Commenting on the opportunities the research outlines and the likely actions to follow, Brett told StudyTravel Magazine, “The report highlights an untapped opportunity in English-only students from China with volumes that could yield incredible results. However, the report also highlights that there is no single solution that will magically allow us to capture this opportunity.
“In the short term, it’s unlikely that we will see the significant level of investment that is needed to stimulate an immediate response. However, the report highlights numerous niche opportunities that could be targeted by individual institutions or through consortia models.”
He added that he hoped for increased government collaboration on the back of the findings. “From teacher training to an awareness campaign, there are several paths that could succeed but they need a coordinated and targeted approach that is a true collaboration between government and industry.
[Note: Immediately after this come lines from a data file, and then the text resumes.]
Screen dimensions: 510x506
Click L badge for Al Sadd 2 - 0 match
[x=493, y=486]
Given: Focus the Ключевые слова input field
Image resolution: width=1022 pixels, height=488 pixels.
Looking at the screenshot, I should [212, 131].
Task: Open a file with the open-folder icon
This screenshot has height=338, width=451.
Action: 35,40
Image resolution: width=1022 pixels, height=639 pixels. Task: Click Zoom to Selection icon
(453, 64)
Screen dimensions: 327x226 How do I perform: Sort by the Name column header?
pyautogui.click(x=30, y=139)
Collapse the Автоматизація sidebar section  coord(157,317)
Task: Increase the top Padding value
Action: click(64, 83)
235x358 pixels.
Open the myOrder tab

We would love to see investment kick-start some pilot programmes as suggested by the report, but we would first like to see government work with industry to develop a clear strategy on China.”
Asked if Australia was at a competitive advantage to tap into any growth in China’s overseas ELT demand, Brett said, “No single country has the leading edge in China’s English-only market. We’re yet to see an international model make significant inroads into this market. That said, there’s no reason why this couldn’t be Australia.”
In the report, consumer preferences for the USA and the UK were highlighted in some factors of study abroad choice while Australia was the favoured destination in others, and the authors noted that the UK’s ELT sector has also been active in promoting itself in China.
“Our success in delivering English-only programmes within this region certainly puts us in a strong position to achieve this,” said Brett. “If we look at other significant markets in North Asia like Korea, Taiwan and Japan, we have been very successful. In fact, ELICOS-only student visa holders from these countries typically outnumber higher education student visa holders in Australia according to 2018’s Department of Education and Training data.
“Obviously, all of these countries have their own unique circumstances but given our success in this region, why not in China? One of the reasons for the report was to investigate why China has been challenging in recruitment compared with other North Asian markets. The better we understand the market, then the greater the opportunity for us to succeed in it.”
The full report is available on the English Australia website.